心に残った場面……というか、台詞です。私からは二つを。

「みんな あなたたちが すきなんだから」  (『MOTHER』)
「でも、アセルスはそんなことしないよね?」 (『サガ フロンティア』)

 両作品それなりに有名なタイトルなので、すぐ思い出せる方もおられるかもしれませんが、場面の説明をしておきます。
 たしか前者は、マジカントという国の王女が主人公一行に言うものですが、すみません、私自身ちょっと詳しい状況までは思い出せません。
 後者は、主人公の一人クーンの、これまた主人公の一人アセルスに対していう言葉です。アセルスは望まないのに妖魔の血を輸血され、世界でただ一人の、半人半妖魔という立場に置かれたという設定の少女(「妖魔」の説明は省略しますが、要するに人間でないものです)で、妖魔の能力でモンスターのクーンを吸収することを危惧し、私のこと怖くないの? と訊くのですが、吸われちゃうのはヤだな、と前置きした上、こう答えます。

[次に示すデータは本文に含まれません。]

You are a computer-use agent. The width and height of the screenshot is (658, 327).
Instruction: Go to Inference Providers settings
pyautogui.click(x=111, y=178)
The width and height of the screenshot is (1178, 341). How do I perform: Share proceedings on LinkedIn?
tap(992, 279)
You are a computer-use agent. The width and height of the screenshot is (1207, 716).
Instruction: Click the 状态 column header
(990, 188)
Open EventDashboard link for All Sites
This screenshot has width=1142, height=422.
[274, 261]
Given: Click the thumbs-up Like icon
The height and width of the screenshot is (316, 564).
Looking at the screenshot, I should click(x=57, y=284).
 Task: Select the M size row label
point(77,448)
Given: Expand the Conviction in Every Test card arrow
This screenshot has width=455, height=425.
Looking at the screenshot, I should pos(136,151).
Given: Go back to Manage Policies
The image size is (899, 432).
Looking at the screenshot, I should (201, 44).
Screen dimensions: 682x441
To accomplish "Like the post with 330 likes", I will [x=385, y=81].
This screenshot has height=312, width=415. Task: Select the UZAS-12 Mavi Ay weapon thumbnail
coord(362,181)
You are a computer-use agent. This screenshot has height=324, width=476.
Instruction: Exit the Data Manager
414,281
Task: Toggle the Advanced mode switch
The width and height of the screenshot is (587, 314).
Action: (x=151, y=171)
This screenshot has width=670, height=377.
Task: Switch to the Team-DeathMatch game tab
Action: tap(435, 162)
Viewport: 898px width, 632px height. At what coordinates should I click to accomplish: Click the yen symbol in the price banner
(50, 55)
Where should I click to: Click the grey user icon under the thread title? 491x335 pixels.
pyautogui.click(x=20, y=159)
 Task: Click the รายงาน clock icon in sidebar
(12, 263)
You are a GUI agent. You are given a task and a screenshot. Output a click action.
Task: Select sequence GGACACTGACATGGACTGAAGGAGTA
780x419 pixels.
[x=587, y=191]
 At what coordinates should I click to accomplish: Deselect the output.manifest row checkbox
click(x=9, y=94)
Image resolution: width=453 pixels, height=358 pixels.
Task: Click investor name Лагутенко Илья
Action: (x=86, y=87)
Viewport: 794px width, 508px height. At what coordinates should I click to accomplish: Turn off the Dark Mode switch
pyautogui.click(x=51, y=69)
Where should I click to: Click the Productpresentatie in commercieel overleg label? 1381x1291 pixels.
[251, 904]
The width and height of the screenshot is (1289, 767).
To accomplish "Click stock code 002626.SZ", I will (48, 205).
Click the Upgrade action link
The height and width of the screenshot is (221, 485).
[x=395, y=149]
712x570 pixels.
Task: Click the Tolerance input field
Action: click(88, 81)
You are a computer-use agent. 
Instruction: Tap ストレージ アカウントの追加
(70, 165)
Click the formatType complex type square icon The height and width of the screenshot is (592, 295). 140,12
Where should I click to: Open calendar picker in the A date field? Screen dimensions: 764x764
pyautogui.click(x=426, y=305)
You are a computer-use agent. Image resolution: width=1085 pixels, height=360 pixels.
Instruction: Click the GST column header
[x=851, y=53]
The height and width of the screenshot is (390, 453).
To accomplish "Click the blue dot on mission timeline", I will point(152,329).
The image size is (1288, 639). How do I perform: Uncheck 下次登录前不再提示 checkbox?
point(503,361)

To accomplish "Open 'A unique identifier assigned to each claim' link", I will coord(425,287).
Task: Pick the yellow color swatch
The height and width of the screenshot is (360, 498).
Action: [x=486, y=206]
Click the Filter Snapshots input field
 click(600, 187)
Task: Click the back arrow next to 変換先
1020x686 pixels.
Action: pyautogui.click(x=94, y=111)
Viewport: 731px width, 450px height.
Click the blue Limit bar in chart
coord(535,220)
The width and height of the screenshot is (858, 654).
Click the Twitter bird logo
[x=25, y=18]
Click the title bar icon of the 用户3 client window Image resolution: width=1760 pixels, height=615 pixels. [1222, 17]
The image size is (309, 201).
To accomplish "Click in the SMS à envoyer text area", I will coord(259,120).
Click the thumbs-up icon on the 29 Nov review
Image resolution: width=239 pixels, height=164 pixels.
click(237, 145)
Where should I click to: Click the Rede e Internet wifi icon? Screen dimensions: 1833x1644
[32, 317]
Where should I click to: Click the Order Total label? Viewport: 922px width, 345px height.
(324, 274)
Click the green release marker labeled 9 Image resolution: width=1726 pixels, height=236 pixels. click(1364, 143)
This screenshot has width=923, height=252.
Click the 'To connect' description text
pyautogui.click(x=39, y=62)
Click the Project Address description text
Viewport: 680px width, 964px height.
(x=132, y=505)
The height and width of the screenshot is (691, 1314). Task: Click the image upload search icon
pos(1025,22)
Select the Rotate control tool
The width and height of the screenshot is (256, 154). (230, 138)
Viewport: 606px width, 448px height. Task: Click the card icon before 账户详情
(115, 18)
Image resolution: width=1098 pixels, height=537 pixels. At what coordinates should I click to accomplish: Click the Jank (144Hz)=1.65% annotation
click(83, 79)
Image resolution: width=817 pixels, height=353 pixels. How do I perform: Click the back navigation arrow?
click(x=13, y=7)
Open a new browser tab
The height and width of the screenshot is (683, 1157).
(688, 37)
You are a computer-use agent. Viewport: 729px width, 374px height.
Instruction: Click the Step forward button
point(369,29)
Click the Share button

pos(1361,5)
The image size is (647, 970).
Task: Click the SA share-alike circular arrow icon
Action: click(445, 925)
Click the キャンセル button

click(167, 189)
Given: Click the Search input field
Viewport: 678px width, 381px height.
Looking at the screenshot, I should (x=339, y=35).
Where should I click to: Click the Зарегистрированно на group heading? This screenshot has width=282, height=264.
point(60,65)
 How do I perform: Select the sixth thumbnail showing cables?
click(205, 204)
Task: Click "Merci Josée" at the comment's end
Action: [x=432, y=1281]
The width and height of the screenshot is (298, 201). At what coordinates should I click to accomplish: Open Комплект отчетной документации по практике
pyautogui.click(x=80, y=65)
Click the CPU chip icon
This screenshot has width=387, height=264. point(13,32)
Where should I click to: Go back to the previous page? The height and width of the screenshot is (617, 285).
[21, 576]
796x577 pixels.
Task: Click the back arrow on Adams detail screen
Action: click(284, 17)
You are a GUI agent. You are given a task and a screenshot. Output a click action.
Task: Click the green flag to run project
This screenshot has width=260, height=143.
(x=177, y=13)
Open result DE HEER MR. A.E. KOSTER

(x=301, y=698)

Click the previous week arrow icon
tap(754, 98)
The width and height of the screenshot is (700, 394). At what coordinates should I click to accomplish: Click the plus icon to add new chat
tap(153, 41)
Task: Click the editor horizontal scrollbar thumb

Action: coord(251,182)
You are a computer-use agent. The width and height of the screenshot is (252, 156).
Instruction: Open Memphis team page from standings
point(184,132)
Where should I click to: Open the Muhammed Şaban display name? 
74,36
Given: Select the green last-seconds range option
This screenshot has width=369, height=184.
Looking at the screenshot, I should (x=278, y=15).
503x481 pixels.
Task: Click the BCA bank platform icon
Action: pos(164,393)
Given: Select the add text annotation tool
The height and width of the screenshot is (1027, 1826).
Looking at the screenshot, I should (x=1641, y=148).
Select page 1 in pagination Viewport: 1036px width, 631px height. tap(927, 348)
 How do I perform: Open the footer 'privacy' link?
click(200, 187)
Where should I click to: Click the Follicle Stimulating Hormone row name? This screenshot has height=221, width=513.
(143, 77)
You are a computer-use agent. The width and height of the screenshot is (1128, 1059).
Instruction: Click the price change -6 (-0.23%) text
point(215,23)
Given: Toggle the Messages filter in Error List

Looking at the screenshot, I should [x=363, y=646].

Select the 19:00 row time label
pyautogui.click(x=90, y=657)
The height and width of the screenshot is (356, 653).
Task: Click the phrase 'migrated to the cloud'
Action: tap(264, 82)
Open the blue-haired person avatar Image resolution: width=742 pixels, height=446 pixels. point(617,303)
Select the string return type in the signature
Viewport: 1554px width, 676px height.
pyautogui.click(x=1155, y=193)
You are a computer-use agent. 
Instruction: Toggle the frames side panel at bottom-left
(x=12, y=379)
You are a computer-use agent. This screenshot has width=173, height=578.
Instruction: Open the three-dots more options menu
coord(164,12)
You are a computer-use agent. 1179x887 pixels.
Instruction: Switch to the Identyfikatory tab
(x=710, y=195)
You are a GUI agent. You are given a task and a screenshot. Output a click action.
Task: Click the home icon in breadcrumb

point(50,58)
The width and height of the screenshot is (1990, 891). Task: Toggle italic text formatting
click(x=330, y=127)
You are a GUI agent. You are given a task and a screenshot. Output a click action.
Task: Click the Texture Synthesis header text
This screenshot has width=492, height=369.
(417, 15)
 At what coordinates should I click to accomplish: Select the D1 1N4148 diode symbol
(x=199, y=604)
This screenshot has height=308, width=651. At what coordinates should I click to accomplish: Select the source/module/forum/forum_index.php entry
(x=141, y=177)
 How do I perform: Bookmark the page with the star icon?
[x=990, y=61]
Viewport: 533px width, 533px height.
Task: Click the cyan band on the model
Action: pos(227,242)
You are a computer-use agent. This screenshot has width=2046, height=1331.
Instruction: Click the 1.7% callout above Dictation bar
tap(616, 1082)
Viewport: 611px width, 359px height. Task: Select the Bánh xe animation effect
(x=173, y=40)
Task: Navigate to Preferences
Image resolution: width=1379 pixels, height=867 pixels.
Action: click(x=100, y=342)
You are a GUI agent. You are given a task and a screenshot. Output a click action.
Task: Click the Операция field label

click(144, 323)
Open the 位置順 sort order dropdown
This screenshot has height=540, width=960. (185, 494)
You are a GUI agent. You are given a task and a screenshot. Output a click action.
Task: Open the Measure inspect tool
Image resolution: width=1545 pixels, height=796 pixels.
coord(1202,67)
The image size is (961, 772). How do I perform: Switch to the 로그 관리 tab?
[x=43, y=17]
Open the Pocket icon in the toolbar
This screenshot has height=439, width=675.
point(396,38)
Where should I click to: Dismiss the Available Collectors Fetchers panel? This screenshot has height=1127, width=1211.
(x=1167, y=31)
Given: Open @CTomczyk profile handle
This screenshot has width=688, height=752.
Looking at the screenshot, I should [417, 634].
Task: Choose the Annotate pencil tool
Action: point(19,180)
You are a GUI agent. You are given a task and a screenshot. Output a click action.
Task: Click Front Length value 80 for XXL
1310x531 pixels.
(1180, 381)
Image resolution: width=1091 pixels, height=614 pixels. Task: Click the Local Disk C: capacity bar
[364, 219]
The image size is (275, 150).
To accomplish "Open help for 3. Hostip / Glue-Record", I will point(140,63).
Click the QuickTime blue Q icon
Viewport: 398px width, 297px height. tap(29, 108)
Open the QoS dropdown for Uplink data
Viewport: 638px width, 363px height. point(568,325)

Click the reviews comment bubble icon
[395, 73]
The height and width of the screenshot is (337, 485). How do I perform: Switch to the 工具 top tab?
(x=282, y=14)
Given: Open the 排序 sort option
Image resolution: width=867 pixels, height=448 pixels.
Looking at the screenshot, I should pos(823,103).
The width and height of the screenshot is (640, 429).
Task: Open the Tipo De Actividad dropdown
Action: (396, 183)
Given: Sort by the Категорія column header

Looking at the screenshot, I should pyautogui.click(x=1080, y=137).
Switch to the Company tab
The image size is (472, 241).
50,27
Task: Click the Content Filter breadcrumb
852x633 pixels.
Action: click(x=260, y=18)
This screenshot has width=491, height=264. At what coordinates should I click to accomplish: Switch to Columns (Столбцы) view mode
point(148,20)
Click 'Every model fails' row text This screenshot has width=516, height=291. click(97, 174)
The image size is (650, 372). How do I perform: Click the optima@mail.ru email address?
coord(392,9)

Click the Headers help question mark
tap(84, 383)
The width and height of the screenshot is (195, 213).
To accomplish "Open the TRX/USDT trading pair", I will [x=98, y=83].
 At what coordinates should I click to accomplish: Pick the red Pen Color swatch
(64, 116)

 二つはイベントでなくて、フィールド画面で対象人物に話しかけてふつうに
返ってくる物ですから、枝葉といっていいと思います。

 なんで私がこれらに反応したのかって、ありていに言えば「受容されている事への感謝」なのでしょう。王女を前にした主人公たちがどれほど励まされたか。妖魔にされてしまって不安なアセルスが、どれほど嬉しかったか。二つのゲームに共通してると思われる「台詞を含めた描写が淡白」という要素もあって、私の二次創作的な想像力を刺激してくれました。

「描写が簡潔であることは、必ずしも不親切を意味しない」
 小説では、そう言っていいのかも知れない、と思います。作者は描写なり説明なりをあえて放って、読者に任せる、という感じで。


 枝葉、見せ場でない部分と耳にして、もう一つ感じるのは。

 見せ場といって、伏線やウィット、二重三重のトリックなどを駆使して演出される「見せ場」は、確かに読者を惹きつけます。そうして力を込めた場面を
私たちは技巧と感じ、うなる一方で、ただ一つの言葉に躓いて、なぜこんなささいな事で、涙が出てくるんだろうと不思議に思うことがある。

 なにを説明されたわけでもないのに胸にくる。
 そういう一言は、読者の何かに反応したのでしょう。個人的な、おぼろげに残っているだけの記憶のような郷愁とか、あるいは愛情や哀悼の念、感謝、涙に対する感受性などのある人々に通低するもの。
 いろいろ言えるかも知れないけれど、それらは幾百幾千とつみあげ練り上げられた言葉と同じことを、ただ一言で成した、とも言える。

 枝葉で感動させる、ということを意識してできる作家がいるのだとすれば、
その一言の扱いが巧い人、ということになるのでしょうか。言うべき言葉を言うべき時に言う(……という話ではないのか?)、そういう言葉を知っていて、言うべき時を知っている。あるいはたえず模索している。


 私たちは、手に汗握る見せ場と同じくらいに、そういう一言を待ち望んで、読書をしているのかも知れません。